Not only would this cause a gas-sponsorship chicken-and-egg problem, since you’d have to get ETH into the EOA to pay for the initial nonce-bumping TX before you could set delegation to an AA contract wallet with a sponsored gas arrangement, I’m not sure it would even actually prevent the deployment of proxies via EOA delegates. One could, after all, create a “burner” keypair for deployment and then throw it away, as long as you could convince your users that you’d actually thrown it away. That is, of course, impossible to actually prove – but I can totally see a dApp glossing over that point to users who aren’t savvy enough to recognize the security issue in order to gain a competitive advantage due to their greater gas efficiency. (And then, once that gets normalized, someone will hold onto the “ephemeral” EOA keys and do a rugpull.)

  1. Require set code transactions to contain two different signatures.

This is the best I could think of to avoid the first problem from point #2 (gas sponsorship), but it doesn’t avoid the second and would not only require a second ecrecover but increase the TX storage costs for fullnodes to boot.
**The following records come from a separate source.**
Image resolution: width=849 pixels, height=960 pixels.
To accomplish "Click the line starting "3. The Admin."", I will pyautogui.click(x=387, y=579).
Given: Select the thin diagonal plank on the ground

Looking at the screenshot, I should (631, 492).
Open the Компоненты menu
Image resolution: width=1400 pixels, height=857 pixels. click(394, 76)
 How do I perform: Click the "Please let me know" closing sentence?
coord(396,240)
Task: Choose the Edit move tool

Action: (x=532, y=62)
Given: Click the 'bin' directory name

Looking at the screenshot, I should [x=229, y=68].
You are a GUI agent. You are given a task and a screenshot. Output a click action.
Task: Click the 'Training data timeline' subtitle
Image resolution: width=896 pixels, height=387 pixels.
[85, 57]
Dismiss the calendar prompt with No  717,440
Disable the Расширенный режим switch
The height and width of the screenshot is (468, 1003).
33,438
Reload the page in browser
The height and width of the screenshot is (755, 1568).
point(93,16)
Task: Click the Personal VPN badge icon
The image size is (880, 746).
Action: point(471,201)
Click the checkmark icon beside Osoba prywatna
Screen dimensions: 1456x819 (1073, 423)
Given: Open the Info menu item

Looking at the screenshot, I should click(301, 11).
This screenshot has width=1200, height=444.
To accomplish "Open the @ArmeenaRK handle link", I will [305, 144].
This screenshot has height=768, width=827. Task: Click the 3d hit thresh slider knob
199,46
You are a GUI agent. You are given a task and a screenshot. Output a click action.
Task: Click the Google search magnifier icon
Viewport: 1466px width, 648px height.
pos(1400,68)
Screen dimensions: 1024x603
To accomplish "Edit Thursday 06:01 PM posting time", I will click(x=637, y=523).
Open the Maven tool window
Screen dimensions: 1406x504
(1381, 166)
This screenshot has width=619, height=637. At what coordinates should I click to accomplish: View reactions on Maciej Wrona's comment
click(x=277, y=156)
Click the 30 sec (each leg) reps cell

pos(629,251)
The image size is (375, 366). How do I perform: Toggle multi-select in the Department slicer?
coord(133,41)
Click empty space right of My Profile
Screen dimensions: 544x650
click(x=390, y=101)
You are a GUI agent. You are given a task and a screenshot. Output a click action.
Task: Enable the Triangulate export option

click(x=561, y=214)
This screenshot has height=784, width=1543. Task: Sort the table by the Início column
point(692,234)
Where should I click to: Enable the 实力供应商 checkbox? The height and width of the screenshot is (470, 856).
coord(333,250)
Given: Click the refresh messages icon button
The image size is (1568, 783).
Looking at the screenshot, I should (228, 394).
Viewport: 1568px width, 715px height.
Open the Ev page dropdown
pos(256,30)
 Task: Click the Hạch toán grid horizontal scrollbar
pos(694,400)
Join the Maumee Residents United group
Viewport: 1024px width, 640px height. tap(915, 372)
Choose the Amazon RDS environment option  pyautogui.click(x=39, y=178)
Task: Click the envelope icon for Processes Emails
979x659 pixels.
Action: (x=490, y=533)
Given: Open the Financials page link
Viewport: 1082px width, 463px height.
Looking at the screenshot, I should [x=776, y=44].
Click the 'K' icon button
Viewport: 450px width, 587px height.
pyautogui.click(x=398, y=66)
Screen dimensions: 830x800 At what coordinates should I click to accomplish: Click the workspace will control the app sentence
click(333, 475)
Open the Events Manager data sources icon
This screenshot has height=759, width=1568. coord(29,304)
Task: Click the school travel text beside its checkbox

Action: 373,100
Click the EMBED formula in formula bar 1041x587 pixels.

If it’s inevitable that 7702 will be used to deploy proxies, perhaps we could add a mechanism to allow that usecase to maintain 3607 protection. That could be as simple as introducing a special type of delegation designator that’s not allowed to be updated by a set code transaction. Perhaps this could be paired with an exception to EIP-3541 allowing direct creation of contracts with delegation designators, or some new opcode like CREATE3, or maybe a modification to the authorization format to add a flag to enable immutability; in any case, it should be no more expensive than deploying a proxy via deterministic signature without the 3607 protection immutability provides.

Reading through the EIP, I noticed that sweeping becomes much more expensive with EIP-7702 compared to EIP-3074. The main issue is the PER_EMPTY_ACCOUNT_COST which is added for every address swept, adding significant gas costs if sweeping lots of wallets.
Any thoughts about this?

This is still an extremely contrived example. If people want to “reverse” their delegation then can delegate to 0x0. If a contract wants to detect this, they will either need an external service to submit a delegation to the EOA in question to get that link like you described, or they need to prove against the state root.

Since delegating to a zero address doesn’t let an EOA do anything special and doesn’t change the fact that post-Prague they can delegate to a non-zero address at any moment, I don’t see an issue with how it is currently specified.

This is only paid if the account does not exist in the trie, otherwise the cost is 2,500.